• [EXERCISE PROMPT]
Below are the records; give again exactly the line with "Task: Click the Mon", the line with "This screenshot has width=1526, height=821.", and each line that lies between them, and nothing besides.

Items from a data source:
════════════════════

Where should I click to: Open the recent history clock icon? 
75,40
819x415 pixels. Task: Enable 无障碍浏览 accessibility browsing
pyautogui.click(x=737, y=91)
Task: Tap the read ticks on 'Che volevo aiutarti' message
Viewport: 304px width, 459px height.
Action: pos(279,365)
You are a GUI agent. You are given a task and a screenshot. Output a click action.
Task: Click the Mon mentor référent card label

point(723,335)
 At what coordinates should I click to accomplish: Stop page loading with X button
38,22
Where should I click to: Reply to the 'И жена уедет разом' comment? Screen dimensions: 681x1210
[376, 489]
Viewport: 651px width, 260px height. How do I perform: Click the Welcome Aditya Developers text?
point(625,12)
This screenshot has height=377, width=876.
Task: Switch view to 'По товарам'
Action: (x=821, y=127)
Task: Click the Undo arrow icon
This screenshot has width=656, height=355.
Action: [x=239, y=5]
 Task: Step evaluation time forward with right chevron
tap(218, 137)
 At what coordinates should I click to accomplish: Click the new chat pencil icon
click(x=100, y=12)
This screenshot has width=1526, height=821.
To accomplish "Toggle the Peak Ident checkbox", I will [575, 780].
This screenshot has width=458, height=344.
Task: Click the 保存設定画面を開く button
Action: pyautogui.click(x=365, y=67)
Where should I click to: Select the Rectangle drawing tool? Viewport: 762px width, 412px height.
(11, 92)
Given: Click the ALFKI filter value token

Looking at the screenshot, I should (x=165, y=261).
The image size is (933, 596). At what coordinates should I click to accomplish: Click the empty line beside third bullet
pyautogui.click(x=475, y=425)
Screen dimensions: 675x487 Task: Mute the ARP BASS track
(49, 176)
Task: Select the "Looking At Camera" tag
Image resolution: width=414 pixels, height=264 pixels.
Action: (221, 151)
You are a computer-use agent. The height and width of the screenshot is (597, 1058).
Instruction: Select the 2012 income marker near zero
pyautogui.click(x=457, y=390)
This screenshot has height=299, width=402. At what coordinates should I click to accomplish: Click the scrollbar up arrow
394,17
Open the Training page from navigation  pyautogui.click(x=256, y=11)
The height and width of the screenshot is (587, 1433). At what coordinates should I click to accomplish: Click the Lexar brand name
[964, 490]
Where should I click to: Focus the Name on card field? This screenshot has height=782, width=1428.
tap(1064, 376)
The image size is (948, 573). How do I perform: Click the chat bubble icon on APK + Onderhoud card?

════════════════════

• [ANSWER TO THIS TASK]
Task: Click the Mon mentor référent card label

point(723,335)
 At what coordinates should I click to accomplish: Stop page loading with X button
38,22
Where should I click to: Reply to the 'И жена уедет разом' comment? Screen dimensions: 681x1210
[376, 489]
Viewport: 651px width, 260px height. How do I perform: Click the Welcome Aditya Developers text?
point(625,12)
This screenshot has height=377, width=876.
Task: Switch view to 'По товарам'
Action: (x=821, y=127)
Task: Click the Undo arrow icon
This screenshot has width=656, height=355.
Action: [x=239, y=5]
 Task: Step evaluation time forward with right chevron
tap(218, 137)
 At what coordinates should I click to accomplish: Click the new chat pencil icon
click(x=100, y=12)
This screenshot has width=1526, height=821.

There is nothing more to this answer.